Tuesday, 24 November 2015

Kurdish forces pushes towards ISIS headquarters in Raqqa

Unknown | Tuesday, November 24, 2015 | |
Kurdish forces pushes towards ISIS headquarters in Raqqa
According to CNN, when Bahoz heard the blasts, he guessed they must have come from French jets. There were 14 of them, all around the time that President Francois Hollande said France had started bombing Raqqa.


The capital of ISIS's self-declared caliphate is eerily close to Bahoz's position. A fighter with the Kurdish YPG units, he sits on a series of outposts along a lengthy earth trench that is essentially the front line with Raqqa -- about 20 miles away, across flat, hostile ground.

"Three days ago we saw 14 airstrikes suddenly hit just nearby, and then the French said they'd started bombing," he told said, when we were given rare access to his position near the town of Ayn al Issa.
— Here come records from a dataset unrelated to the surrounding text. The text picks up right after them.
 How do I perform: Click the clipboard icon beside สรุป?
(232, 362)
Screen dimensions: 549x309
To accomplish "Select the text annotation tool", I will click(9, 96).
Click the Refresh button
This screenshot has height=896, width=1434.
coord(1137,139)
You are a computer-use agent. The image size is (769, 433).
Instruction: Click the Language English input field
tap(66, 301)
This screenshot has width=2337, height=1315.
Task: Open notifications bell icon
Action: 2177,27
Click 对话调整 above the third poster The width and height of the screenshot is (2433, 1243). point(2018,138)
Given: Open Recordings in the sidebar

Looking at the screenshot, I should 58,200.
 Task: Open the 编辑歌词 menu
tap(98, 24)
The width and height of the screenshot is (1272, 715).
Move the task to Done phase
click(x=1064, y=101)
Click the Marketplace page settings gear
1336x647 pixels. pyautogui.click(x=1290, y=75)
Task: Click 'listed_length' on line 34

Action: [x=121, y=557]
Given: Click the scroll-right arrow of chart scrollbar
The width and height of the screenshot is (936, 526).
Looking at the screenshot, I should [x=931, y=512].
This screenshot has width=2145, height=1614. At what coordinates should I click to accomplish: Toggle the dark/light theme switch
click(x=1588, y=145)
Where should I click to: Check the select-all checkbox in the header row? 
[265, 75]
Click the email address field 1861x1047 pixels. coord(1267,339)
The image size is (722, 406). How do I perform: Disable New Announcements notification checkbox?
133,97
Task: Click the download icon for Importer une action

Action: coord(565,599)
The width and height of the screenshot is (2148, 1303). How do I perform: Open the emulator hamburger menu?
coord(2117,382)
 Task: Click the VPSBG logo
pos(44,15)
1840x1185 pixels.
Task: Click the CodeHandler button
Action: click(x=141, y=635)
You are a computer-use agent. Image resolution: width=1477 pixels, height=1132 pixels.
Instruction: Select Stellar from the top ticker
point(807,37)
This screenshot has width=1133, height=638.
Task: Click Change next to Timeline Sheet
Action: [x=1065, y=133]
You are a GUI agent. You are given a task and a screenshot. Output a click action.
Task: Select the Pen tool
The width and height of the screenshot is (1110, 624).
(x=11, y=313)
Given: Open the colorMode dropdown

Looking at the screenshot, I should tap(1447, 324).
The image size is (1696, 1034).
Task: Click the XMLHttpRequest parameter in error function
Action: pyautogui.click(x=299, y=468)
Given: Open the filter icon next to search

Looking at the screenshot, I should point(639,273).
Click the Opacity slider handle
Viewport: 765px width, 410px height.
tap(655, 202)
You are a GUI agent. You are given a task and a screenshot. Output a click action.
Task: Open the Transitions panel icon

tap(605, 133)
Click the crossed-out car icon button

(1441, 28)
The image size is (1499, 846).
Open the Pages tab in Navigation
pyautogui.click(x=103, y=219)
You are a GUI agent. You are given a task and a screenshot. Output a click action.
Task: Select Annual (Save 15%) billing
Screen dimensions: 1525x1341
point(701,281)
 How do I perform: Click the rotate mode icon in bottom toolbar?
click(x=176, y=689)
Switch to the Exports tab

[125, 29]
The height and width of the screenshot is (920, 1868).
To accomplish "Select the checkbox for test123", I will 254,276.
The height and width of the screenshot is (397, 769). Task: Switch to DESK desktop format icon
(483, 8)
"We will do our best to avenge Paris," he vowed.

Raqqa is now firmly in the sights not only of the U.S.-led coalition, but also the French and Russianmilitaries. And in a few hours along the front line, you can periodically hear distant thuds.

The Kurdish fighters here are the defensive line put in place in case a ground invasion begins; there are anti-ISIS militia massing.

So for now these young men, who say they consider fighting ISIS a duty for humanity rather than a task of vengeance for the friends they have lost, are on the front line in a global battle.

And they have very little in the way of weaponry. Mostly old AK-47s; one fighter told us his used to belong to a friend who died eight months ago.

The terror group down the road


ISIS are just in the next village, visible under a mile away, and regularly fire mortars at one position we visited.

Yet the Kurdish morale is high, lifted by a sense that their fight -- which for months has been about protecting the territory they want to see become a Kurdish homeland called Rojava -- has now taken on an international tone.

"If French, Russian or American fighters come here to fight we will cooperate with them, as we are all fighting to clean the area of ISIS for humanity," one commander there, Sarhad, told us.

First civilians killed by French airstrikes 03:42

Graffiti on the base walls mocks ISIS leader Abu Bakr al-Baghdadi in a crude caricature, and a plastic skeleton sits at the base entrance, a cigarette in its mouth.

Fighting with the YPG is a new alliance called the Syrian Democratic Forces, a collection of Kurdish fighters and other Sunni Arab Syrian armed units.

Many see the alliance as an American idea to try and secure Sunni Arabs as allies for the Kurdish units, so their advance into the predominantly Sunni areas ISIS currently holds is not seen as a land grab by Kurdish forces seeking to create their own homeland.

Where will the manpower come from?


Another commander, one with the Sunni Arab group the Revolutionary Army of Raqqa, said that the preparation for the attack on Raqqa had secured a major victory because many of the local Sunni tribesmen had agreed to rise up against ISIS when the assault began.

The commander, who did not want to be named, said: "We were not expecting this large number to join, but the numbers are now up to 4,000 tribesmen. When we want to move, all of them are ready and we've already managed to sneak weapons to them. We're moving forwards."